Доктор нахмурился и вдруг воскликнул:
– Конечно, конечно, вот я вас и вспомнил! Я– то думаю – откуда же мне знакомо ваше лицо… Вы ведь в Казанском университете учитесь, верно? Вспомнил, вспомнил. Я вас видел в минувшем ноябре как раз в университете. Меня тогда мои медицинские дела завели как раз на юридический факультет. Что-то такое вы там с товарищами вашими обсуждали, да-да, я помню… Вы человек колоритный и интересный, вас запомнить легко. А потом был случай в декабре. Но в декабре вы на моем пути уже не попались. Мне довелось осматривать одного пациента в университетской клинике, а поскольку случай был, скажем так, не весьма ординарный, я хотел посоветоваться со своим учителем, профессором Гвоздевым. Он как раз на юридический факультет отлучился, и я снова туда заглянул. Только вас уже не увидел… – Доктор Грибов снял пенсне, протер его и вновь водрузил на длинный хрящеватый нос.

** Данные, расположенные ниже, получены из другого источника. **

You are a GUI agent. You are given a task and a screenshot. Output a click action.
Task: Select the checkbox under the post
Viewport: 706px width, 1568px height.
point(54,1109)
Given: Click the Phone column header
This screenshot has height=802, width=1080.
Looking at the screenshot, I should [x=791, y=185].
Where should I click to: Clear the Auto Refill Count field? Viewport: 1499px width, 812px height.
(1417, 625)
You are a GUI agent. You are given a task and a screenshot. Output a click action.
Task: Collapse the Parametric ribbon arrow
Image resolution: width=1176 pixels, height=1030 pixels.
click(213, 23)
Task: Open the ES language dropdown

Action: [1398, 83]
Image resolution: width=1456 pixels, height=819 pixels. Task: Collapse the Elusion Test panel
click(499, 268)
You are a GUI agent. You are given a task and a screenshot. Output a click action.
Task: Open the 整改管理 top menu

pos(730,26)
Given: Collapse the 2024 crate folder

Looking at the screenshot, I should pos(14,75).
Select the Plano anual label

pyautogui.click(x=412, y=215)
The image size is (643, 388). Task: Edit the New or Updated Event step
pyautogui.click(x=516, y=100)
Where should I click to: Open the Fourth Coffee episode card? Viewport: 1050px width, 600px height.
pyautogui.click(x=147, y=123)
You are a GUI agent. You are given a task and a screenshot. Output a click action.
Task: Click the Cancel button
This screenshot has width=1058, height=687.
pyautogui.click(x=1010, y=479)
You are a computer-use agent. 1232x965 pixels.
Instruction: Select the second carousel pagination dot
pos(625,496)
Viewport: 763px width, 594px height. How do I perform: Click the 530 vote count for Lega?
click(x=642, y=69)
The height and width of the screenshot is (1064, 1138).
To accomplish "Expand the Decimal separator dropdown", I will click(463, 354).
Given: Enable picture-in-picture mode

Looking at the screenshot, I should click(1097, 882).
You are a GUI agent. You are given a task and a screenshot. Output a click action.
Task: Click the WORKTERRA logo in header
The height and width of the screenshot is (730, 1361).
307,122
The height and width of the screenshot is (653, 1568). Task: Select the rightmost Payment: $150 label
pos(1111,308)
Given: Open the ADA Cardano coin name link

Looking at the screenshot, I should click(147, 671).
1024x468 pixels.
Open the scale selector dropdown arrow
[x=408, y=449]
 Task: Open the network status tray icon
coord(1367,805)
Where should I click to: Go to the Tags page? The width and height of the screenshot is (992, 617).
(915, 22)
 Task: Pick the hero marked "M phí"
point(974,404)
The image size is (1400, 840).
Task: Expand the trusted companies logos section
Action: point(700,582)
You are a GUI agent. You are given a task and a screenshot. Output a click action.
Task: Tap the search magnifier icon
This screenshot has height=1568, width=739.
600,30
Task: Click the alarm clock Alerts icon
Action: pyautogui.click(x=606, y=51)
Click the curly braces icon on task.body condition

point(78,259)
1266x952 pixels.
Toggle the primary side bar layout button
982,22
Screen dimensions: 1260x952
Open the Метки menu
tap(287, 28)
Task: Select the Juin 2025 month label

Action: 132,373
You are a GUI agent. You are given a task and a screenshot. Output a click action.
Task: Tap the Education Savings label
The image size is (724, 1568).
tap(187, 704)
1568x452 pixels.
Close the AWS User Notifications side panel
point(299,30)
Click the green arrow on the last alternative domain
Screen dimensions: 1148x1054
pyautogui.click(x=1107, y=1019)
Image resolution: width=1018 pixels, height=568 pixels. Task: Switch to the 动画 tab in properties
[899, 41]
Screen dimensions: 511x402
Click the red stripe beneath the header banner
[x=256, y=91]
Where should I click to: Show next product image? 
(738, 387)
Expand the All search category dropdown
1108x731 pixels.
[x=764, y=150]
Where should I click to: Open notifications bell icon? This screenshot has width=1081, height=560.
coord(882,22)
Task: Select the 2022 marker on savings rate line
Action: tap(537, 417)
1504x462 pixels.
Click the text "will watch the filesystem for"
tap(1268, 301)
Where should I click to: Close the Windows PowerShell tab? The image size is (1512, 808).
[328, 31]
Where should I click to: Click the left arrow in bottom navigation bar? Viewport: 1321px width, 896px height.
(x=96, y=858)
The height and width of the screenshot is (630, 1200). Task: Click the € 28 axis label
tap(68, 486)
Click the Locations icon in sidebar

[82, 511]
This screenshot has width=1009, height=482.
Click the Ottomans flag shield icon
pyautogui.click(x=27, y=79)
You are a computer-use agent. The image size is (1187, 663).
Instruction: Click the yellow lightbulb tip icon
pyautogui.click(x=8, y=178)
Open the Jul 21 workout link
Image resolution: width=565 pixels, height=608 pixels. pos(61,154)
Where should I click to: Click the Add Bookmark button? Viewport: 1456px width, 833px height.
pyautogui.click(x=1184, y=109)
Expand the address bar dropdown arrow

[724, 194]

– Представьте, я вас тоже помню, – заметил Владимир. – Помню, как вы прислушивались к нашим разговором, и я еще подумал – вот какой подозрительный субъект. Вы уж не обессудьте – я начистоту. – Ульянов обезоруживающе улыбнулся. – А что за пациент у вас был в декабре, как вы говорите, неординарный?
– Несостоявшийся самоубийца, – ответил Грибов. – Молодой человек, пострадавший от стрел Амура. А кто ж в таких казусах разбирается лучше Ивана Михайловича Гвоздева? Истинное светило судебной медицины, без преувеличения. Вот я и хотел посоветоваться с ним насчет этого юного романтика. То ли булочник, то ли разносчик булок, начинающий поэт и писатель, по отзывам знакомых – весьма, весьма образованный человек, хотя и самоучка. Некто Алексей Пешков. Выстрелил себе в сердце из револьвера. Еще и записку оставил – дескать, не могу жить с зубною болью в сердце… Я и запомнил его, потому что записки подобные не часто попадаются. Зубная боль в сердце! Каково сказано, а!